Counsel further submitted that the Applicants herein have not come to court with clean hands as they have deliberately and intentionally failed to disclose to the Honourable Court that this matter was dealt with by the parties who are now deceased and this matter was concluded before their demise. Further that no letters of administration were taken out in any court by the applicants to enable them to deal with the estate of the deceased as this application was an afterthought.

Counsel therefore urged the court to uphold the preliminary objection and dismiss the application with costs.

APPLICANTS’ SUBMISSIONS

Counsel for the applicant submitted on the application for stay of execution of the orders and not the preliminary objection.

ANALYSIS AND DETERMINATION

It is trite that whenever a preliminary objection is raised, it must be given priority since it has the ability to dispose of a suit at a preliminary stage. (SeeMumo Matemu v Trusted Society of Human Rights Alliance & 5 others [2014] eKLR)

In the case of Mukhisa Biscuit Manufacturers Ltd. v West End Distributors Ltd. [1969] E.A. 696 – the Court of Appeal said: -

“A Preliminary Objection is in the nature of what used to be a demurrer. It raises a pure point of law which is argued on the assumption that all the facts pleaded by the other side are correct. It cannot be raised if any fact has to be ascertained or if what is sought is the exercise of judicial discretion.

The improper raising of points by way of Preliminary Objection does nothing but unnecessarily the costs and on occasion, confirm the issues. This improper practice must stop”

Section 7 of the Civil Procedure Act defines the doctrine of res judicata as follows:

No court shall try any suit or issue in which the matter directly and substantially in issue has been directly and substantially in issue in a former suit between the same parties, or between parties under whom they or any of them claim, litigating under the same title, in a court competent to try such subsequent suit or the suit in which such issue has been subsequently raised, and has been heard and finally decided by such court.

Looking at the present application by the applicants, they are essentially seeking for orders that the court finds that the Land Dispute Tribunal acted in excess of its jurisdiction as envisaged under section 3 of the then Land Disputes Tribunal Act. From the record it is evident that a similar issue was raised before the Appeals and in the court which was dismissed for want of prosecution. The applicant ought to have filed an application for reinstatement of the appeal and not filing this application.

The applicants have also not explained why they did not follow up the prosecution of an appeal that was filed in 2014 and dismissed in 2018. The issue raised in the preliminary objection touches on the jurisdiction of the court on the doctrine of res judicata which if upheld then it terminates this matter. The issue raised in the preliminary objection is a pure point of law which can be dealt with vide a preliminary objection.

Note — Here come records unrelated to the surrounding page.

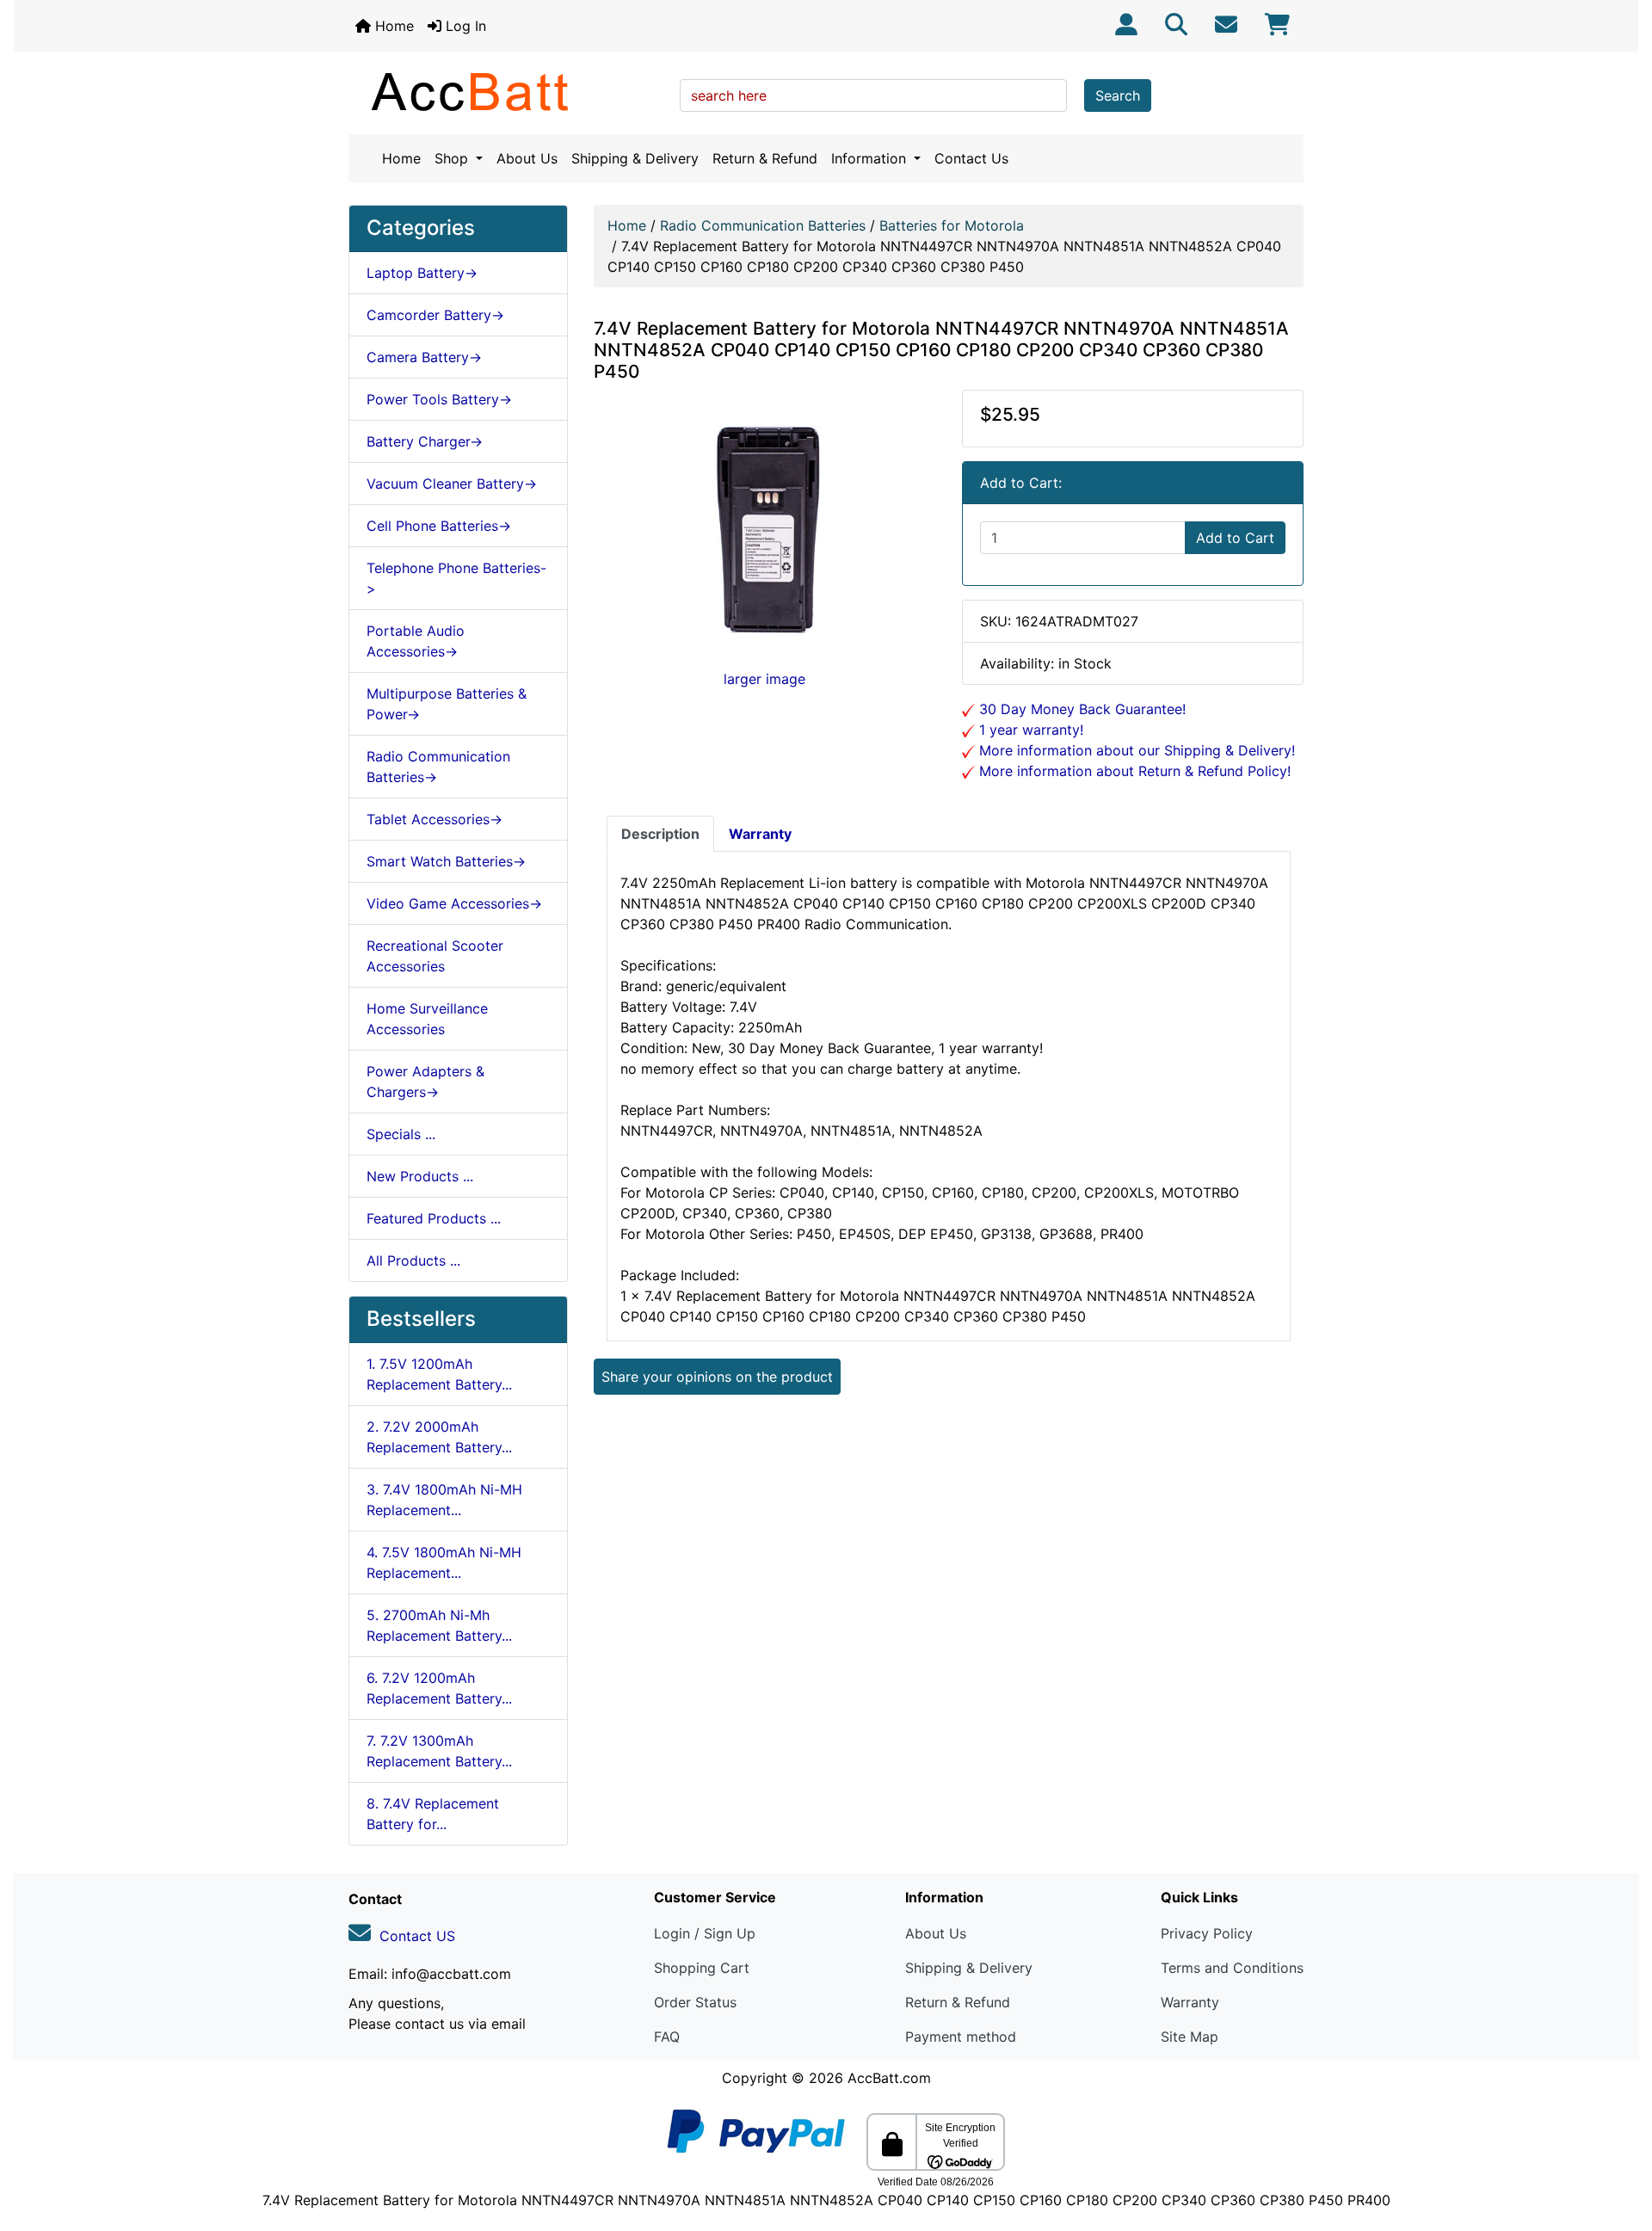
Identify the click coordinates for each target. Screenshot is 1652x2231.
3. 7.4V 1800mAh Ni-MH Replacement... (444, 1500)
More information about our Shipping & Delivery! (1135, 750)
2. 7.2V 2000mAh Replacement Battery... (439, 1437)
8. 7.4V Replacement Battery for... (433, 1814)
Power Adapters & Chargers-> (425, 1081)
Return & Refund (764, 158)
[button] (1620, 2145)
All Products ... (413, 1260)
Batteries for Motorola (951, 225)
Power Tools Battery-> (439, 399)
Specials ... (401, 1134)
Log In (463, 25)
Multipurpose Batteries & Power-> (447, 704)
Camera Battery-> (424, 357)
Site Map (1189, 2036)
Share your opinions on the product (717, 1376)
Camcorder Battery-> (435, 315)
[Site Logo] (508, 91)
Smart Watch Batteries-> (446, 861)
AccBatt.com (889, 2077)
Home (392, 25)
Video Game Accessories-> (454, 903)
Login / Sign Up (704, 1933)
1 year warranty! (1029, 729)
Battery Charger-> (425, 441)
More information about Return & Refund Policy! (1133, 771)
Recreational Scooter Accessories (435, 956)
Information (870, 158)
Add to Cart (1235, 537)
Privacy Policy (1207, 1933)
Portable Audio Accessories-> (416, 641)
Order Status (695, 2002)
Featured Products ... (434, 1218)
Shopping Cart (701, 1967)
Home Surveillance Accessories (427, 1019)
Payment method (960, 2036)
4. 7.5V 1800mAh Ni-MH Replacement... (444, 1562)
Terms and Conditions (1232, 1967)
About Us (527, 158)
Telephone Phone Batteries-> (456, 578)
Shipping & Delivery (635, 158)
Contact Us (971, 158)
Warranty (1190, 2002)
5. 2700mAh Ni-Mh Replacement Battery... (439, 1625)
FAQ (667, 2036)
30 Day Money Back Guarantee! (1080, 709)
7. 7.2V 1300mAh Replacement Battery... (439, 1751)
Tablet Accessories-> (434, 819)
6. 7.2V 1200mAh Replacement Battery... (439, 1688)
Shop (453, 158)
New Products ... (420, 1176)
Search (1117, 95)
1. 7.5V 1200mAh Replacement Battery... (439, 1374)
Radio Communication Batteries (763, 225)
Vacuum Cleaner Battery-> (452, 483)
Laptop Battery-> (422, 272)
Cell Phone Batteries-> (439, 525)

The Land Disputes Tribunal heard and determined the dispute on 7th February 2006 and the Magistrates Court adopted the award as judgment in November 2006. The appeal was filed in the Provincial Appeal Tribunal but before the hearing the Act was repealed and the matter transferred to this court for hearing and determination in 2014. The applicant had followed the procedures laid down in the Act but dropped the ball at the hearing of appeal by not prosecuting the appeal.

I have considered the Preliminary Objection that this application is res judicata and the submission by counsel and find that the same has merit and is therefore upheld. The application dated 16th December 2019 is therefore dismissed with costs to the Interested Parties.

DATED, SIGNED AND DELIVERED AT MALINDI THIS 25TH DAY OF JANUARY, 2022.

M.A. ODENY

JUDGE

NB: In view of the Public Order No. 2 of 2021 and subsequent circular dated 28th March, 2021 from the Office of the Chief Justice on the declarations of measures restricting court operations due to the third wave of Covid-19 pandemic this Rulingt has been delivered online to the last known email address thereby waiving Order 21 [1] of the Civil Procedure Rules.